==== Study material

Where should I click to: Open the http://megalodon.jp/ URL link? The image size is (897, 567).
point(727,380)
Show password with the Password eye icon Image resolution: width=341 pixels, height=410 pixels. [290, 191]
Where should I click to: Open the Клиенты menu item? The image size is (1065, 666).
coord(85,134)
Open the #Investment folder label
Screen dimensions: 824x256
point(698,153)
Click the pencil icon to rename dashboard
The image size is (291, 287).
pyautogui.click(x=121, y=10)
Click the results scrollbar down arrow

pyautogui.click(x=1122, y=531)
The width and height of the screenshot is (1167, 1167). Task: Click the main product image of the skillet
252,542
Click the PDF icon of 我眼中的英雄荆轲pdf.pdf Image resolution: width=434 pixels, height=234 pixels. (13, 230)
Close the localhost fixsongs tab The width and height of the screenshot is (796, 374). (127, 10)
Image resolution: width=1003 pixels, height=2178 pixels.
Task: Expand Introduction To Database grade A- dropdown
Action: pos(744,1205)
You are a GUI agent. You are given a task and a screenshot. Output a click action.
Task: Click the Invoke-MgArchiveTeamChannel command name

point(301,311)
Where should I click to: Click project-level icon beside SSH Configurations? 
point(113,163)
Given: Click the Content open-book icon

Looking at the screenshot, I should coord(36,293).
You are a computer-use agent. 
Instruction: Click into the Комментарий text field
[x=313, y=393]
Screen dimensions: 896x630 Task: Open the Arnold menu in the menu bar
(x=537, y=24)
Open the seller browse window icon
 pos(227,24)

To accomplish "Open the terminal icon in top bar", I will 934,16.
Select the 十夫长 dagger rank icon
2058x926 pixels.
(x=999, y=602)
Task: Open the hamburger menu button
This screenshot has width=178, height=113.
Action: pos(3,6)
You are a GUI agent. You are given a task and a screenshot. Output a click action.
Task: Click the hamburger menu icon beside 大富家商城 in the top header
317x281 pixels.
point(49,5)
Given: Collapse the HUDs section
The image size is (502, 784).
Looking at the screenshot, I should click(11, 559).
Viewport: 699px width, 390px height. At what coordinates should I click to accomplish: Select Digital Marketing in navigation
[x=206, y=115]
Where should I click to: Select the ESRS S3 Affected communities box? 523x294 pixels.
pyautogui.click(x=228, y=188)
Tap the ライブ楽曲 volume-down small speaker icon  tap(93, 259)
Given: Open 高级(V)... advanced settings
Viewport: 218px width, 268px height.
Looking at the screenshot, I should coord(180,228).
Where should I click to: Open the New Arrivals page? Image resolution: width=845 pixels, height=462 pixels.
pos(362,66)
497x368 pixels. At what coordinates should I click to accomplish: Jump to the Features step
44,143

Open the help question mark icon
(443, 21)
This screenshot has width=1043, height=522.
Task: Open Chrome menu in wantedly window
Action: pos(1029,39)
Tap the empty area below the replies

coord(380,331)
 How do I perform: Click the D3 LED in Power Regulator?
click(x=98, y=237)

========

• [Work instruction]:
Report how many lines above include "hamburger". Nothing else.

• [Output for this task]:
2